Even though corporations are still collecting the same information, they aren’t doing it from the diversity supplier side. Instead, many requests have now come straight from general counsel offices, which creates a different set of communications and evaluations, Dávila-Caballero says.

“That means that I [and] the relationship partners at the firm are receiving email communications, telephone conversations, invitations to sit and discuss the staffing,” he says.

And for a firm such as Cleary, where nearly 29 percent of attorneys are diverse, that means talking about best practices the firm has implemented and how companies can implement them in their own legal teams.

This has resulted in a variety of collaborations between clients and their law firms, whether that’s through diversity and inclusion programming and curricula on unconscious bias or mentoring, or through other endeavors.

“It really has opened the door, and it’s now presenting an excellent opportunity for heads of diversity like myself [or] chief diversity officers to work with internal leadership and collaborate with the general counsel and the relationship partners on a whole series of topics that [were] very inward-looking and now become external,” Dávila-Caballero says. “And I think that will become a positive, and I think that is why we will start to see a lot more movement in it.”

PepsiCo Inc., which, like HP, has one of the highest shares of ethnic minorities on its board, at 27 percent, implemented one of the more stringent diversity surveys.

In addition to using the American Bar Association Model Diversity Survey, the beverage company’s reporting requirement includes an essay question asking about the law firm’s diversity recruitment and retention strategies and other specific attributes that would drive a more diverse culture, says Michele Thatcher, senior vice president and chief counsel at PepsiCo.

“It’s just giving examples of things that they’re doing,” Thatcher says. “Knowing that we care about those examples really seems to have been positive.”

The inclusion of an essay also allows PepsiCo to look beyond the numbers that law firms report.

“Whenever you have a statistical analysis or you have a formula, that formula or stat may not tell the whole picture,” says Dave Yawman, PepsiCo’s executive vice president and general counsel. “And so the challenge is any time you’re asking just for numbers, how do you flesh out the story of what’s really going on at the firm.”

Yawman gives the example of a law firm that had four diverse partners leave over the course of the year for in-house positions. While the firm’s statistics were impacted, it wanted to assure its client that its commitment to diversity and inclusion remained intact.

A Matter of Intent

At the end of the day, the profession as a whole has to be proactive, deliberate and persistent, Yawman says.

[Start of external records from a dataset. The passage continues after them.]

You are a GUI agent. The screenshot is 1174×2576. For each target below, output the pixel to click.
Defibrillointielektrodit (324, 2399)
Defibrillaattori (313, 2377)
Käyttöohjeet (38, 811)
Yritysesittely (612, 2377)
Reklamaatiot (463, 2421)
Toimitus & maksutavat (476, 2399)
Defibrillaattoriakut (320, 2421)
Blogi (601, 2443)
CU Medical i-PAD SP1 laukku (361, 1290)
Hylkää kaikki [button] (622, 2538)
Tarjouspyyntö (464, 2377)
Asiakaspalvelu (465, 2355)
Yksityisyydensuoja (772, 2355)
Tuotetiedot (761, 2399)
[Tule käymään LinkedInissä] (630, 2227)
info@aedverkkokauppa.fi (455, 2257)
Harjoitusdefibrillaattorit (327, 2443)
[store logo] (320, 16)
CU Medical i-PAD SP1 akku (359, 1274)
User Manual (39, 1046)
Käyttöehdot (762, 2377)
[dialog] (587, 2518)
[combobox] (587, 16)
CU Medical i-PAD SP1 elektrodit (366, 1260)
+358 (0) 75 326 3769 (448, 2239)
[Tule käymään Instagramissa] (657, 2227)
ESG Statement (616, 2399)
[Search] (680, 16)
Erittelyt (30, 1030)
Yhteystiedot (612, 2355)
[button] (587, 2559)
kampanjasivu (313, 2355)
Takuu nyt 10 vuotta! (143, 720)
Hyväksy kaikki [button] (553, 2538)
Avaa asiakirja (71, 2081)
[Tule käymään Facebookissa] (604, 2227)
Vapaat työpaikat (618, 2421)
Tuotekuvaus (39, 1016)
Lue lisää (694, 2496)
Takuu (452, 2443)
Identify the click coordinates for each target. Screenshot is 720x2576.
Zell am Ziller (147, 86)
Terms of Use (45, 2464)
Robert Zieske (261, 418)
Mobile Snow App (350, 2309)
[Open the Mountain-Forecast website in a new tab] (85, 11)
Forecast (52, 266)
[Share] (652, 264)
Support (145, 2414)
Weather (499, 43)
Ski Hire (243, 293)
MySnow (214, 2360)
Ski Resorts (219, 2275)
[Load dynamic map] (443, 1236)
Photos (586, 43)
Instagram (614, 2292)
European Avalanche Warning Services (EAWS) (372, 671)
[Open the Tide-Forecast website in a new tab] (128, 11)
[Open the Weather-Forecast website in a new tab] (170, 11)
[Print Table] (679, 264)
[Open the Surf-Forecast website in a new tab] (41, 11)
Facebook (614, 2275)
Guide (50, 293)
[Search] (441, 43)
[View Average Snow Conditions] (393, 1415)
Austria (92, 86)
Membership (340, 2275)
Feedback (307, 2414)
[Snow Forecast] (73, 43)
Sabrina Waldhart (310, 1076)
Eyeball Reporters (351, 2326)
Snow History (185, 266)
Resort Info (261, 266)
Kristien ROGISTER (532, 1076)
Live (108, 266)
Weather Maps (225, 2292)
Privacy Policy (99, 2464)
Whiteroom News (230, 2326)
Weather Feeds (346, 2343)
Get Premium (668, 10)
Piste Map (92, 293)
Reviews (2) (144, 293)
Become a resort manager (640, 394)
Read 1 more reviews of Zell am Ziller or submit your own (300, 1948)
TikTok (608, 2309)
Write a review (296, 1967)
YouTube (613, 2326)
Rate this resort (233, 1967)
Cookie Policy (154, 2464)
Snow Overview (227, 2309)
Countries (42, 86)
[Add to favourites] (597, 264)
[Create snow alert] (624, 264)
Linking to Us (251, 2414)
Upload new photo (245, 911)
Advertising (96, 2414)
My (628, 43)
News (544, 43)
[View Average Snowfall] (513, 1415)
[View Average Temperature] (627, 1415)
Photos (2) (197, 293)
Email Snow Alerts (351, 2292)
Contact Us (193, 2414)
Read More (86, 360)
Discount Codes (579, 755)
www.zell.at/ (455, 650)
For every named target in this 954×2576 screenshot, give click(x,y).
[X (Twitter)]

Law firms can’t take a first-year associate and make that person a partner when they aren’t ready, but firms have to have an intent and stick with it year in and year out, he adds.

“It’s one of the things that we flesh out through our program, and through our discussions with firms, is no matter where anybody is relative to their scoring, whether they are above or below our median, we expect everybody, ultimately, to do a little better the next time that we ask,” Yawman says.

These discussions have also yielded conversations about perhaps the biggest and most persistent issue when it comes to tackling diversity in the legal profession: the pipeline.

“Some firms talked about the need to start at the high school level and start to drive diversity in terms of just getting diverse students interested in the law and helping them put their career plan through college and, ultimately, hopefully, matriculating on to law school,” Thatcher says.

While the number of diverse law students grows from year to year, it still hasn’t grown to a huge number, and firms are often left fighting over a small number of students from the beginning, says Atif Khawaja, chair of Kirkland & Ellis’ diversity and inclusion committee.

“What I think the industry as a whole needs to do, and something we at Kirkland are committed to achieving, is to make the practice of law more interesting and inclusive so a broader mix of people choose to participate in it,” Khawaja says.